Anísio destacou a necessidade de reciprocidade por parte do ex-prefeito de Patos, Nabor Wanderley, do Republicanos, em relação ao projeto de Azevêdo. Ele questionou por que Nabor, que defende publicamente sua candidatura ao Senado, não retribui o apoio ao nome de João.
Se ele em todo canto que vai defende o voto dele e de Nabor para o Senado, por que não há uma contrapartida?
, indagou Anísio, ressaltando a inquietação que essa situação tem gerado entre os aliados do governador.
O ex-deputado também pediu uma definição clara sobre a estratégia eleitoral do grupo, afirmando que é necessário esclarecer se a chapa será unida ou se cada um seguirá seu próprio caminho.

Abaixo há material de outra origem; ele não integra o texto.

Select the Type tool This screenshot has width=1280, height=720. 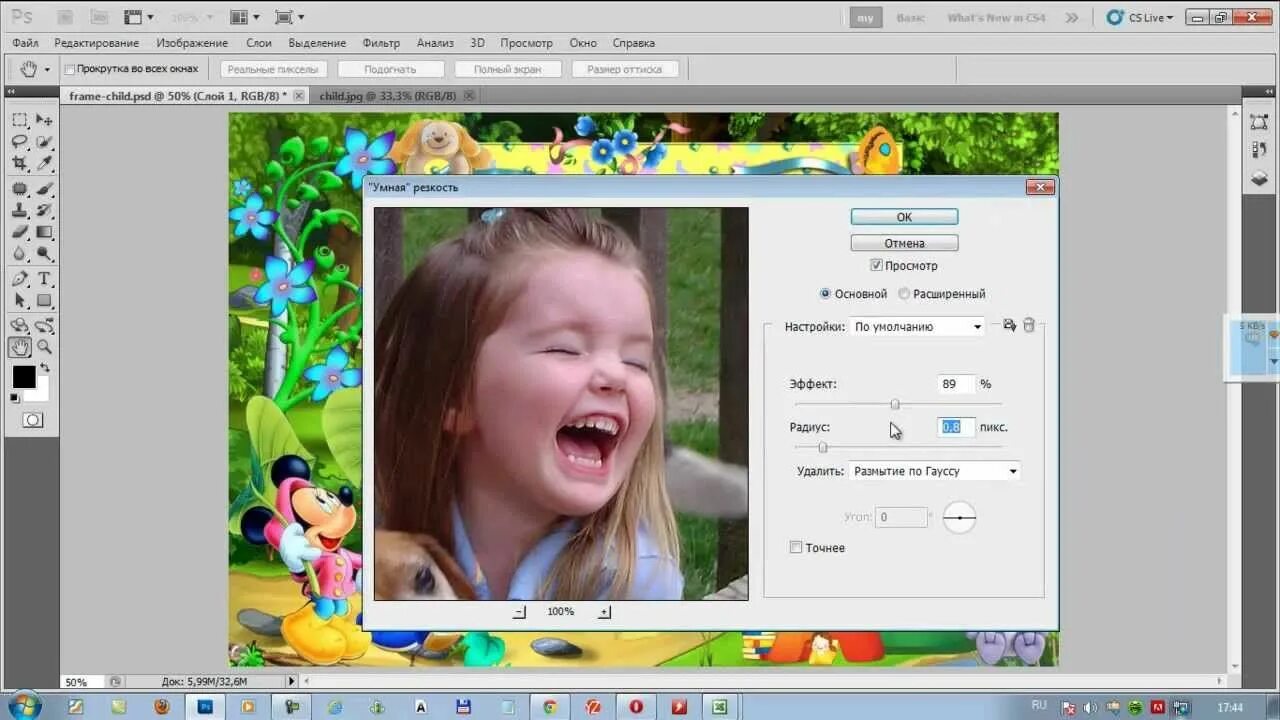coord(44,278)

As declarações de Anísio surgem após o vazamento de mensagens atribuídas a ele em um grupo de WhatsApp, nas quais expressava sua preocupação com o avanço de Nabor sobre as bases políticas ligadas a Azevêdo.
Embora João e Nabor tenham minimizado as insatisfações internas, Anísio afirmou que a cobrança por fidelidade ao ex-governador é uma reclamação recorrente entre os militantes.
Além disso, Anísio criticou as negociações eleitorais, afirmando que atualmente há a formação de acordos políticos impublicáveis, o que, segundo ele, contribui para a deterioração da política brasileira.
Os compromissos políticos programáticos estão sendo substituídos por negociatas eleitorais que ninguém nem pode publicar — concluiu.